EXCERPT PROVIDED:
Start of Block

Eating a balanced diet with lots of fruit and veg containing a wide range of micronutrients is really important for staying fit and healthy. However, if you’re going through a particularly energy demanding period and constantly fighting fatigue, supplementing certain vitamins may help improve your day-to-day performance.
So, this winter fight fatigue with our top vitamins to boost your energy.
Iron is crucial for your body’s energy production. Iron is needed to produce enough haemoglobin – a substance that carries oxygen in your red blood cells, and so a lack of iron can cause fatigue.
In a study investigating iron supplementation and fatigue in women, those supplementing iron pills reduced fatigue 18.9% more than those receiving a placebo.
If you are vegetarian or vegan, you may be particularly susceptible to iron deficiency as red meat and liver are great sources. Other dietary sources include beans, nuts, dried fruit and fortified breakfast cereal.

End of Block

SUPPLIED INFORMATION:
Start of Block

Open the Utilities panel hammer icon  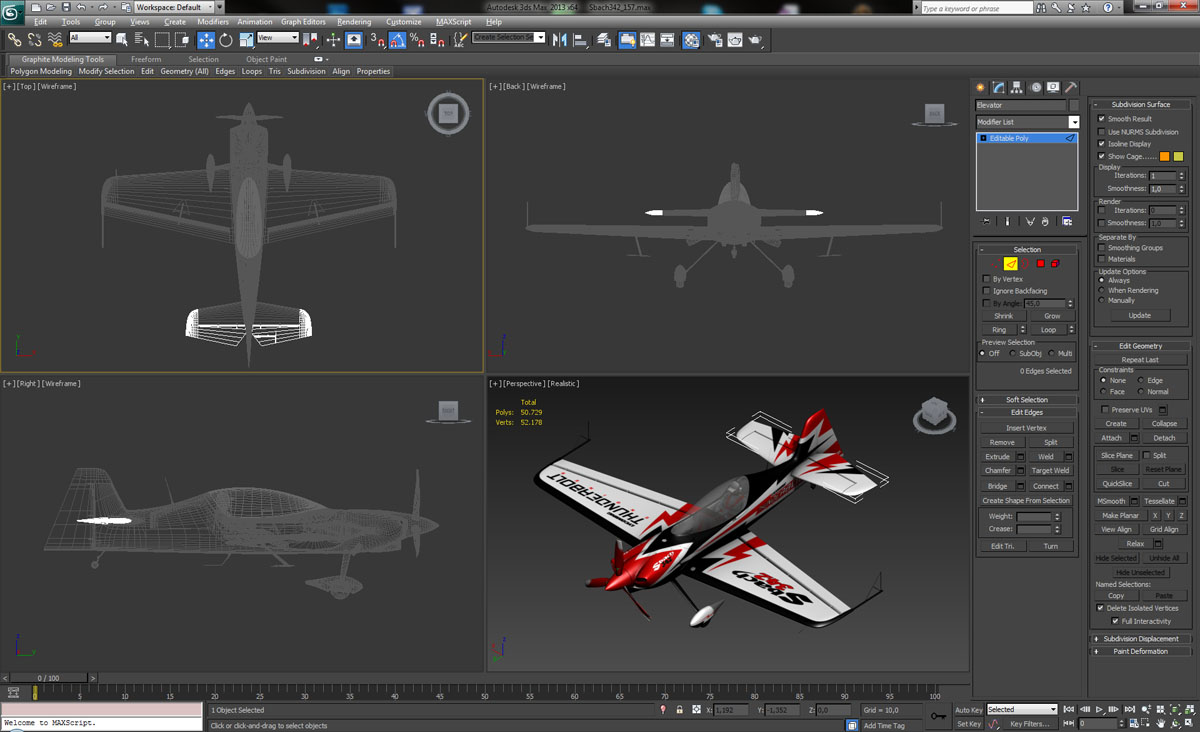pyautogui.click(x=1070, y=88)
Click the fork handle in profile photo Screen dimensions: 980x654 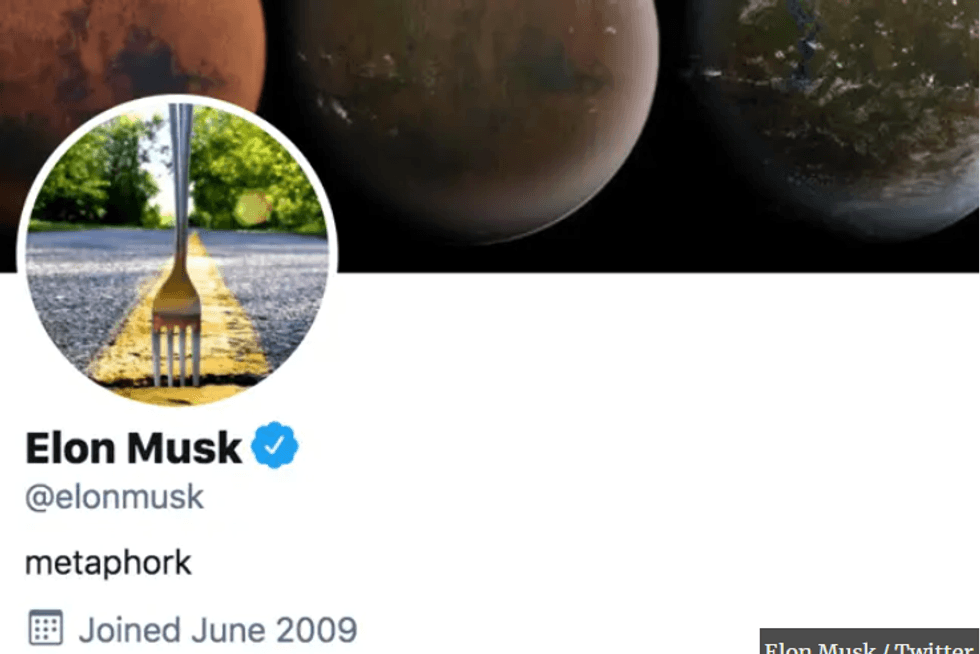(x=181, y=188)

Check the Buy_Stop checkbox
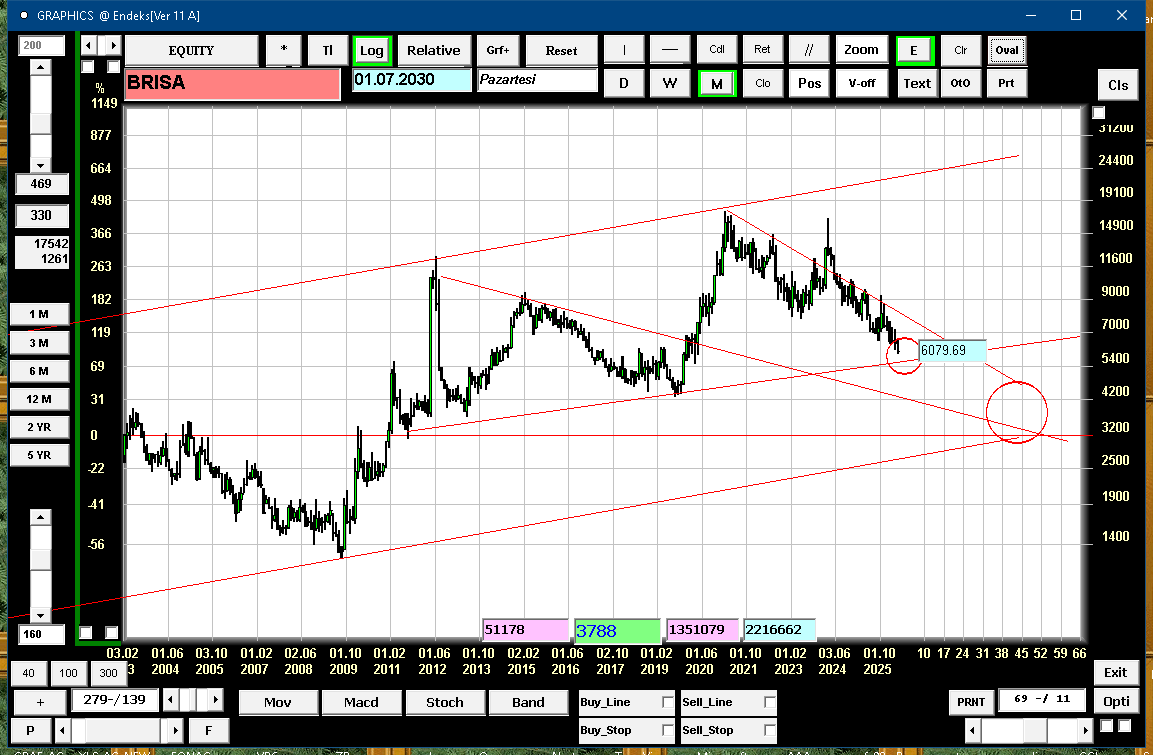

End of Block

EXERCISE REQUIREMENTS:
1. Answer these questions from the article on vitamins and fatigue.
(a) What substance does the body need iron to produce, and what does that substance carry?
(b) In the study of women, how much more did those taking iron pills reduce fatigue than those given a placebo?
(c) Which two foods does the article call great sources of iron?
2. Write the next part of the article on vitamins and fatigue, picking up after its last sentence.

EXERCISE RESPONSES:
1.
(a) Haemoglobin, which carries oxygen in the red blood cells.
(b) 18.9% more.
(c) Red meat and liver.

2.
Iron pills should be taken with caution as they are not safe for people with certain medical conditions such as irritable bowel conditions. Always check with your GP before supplementing.
2. Folic Acid
Folic acid, also known as vitamin B9, is one of the 8 b-vitamins. It helps the body make red blood cells containing mitochondria, which is where your body’s energy is produced.
Your body cannot produce folic acid so it must be part of your diet. Folic acid is found in leafy green vegetables, broccoli, sprouts, peas, chick peas, kidney beans, liver and some breakfast cereals. If you don’t eat many of these foods, supplementation may be worthwhile.
Folic acid is also strongly recommended during the first trimester of pregnancy to help with the baby’s development. Folic acid can be combined with iron to help treat iron deficiency anaemia.
Magnesium is a key mineral required for the metabolism of foods, which allow our bodies to produce energy. During exercise, magnesium plays a role in oxygen uptake by our muscles and there have been reports of magnesium supplementation improving strength and exercise performance.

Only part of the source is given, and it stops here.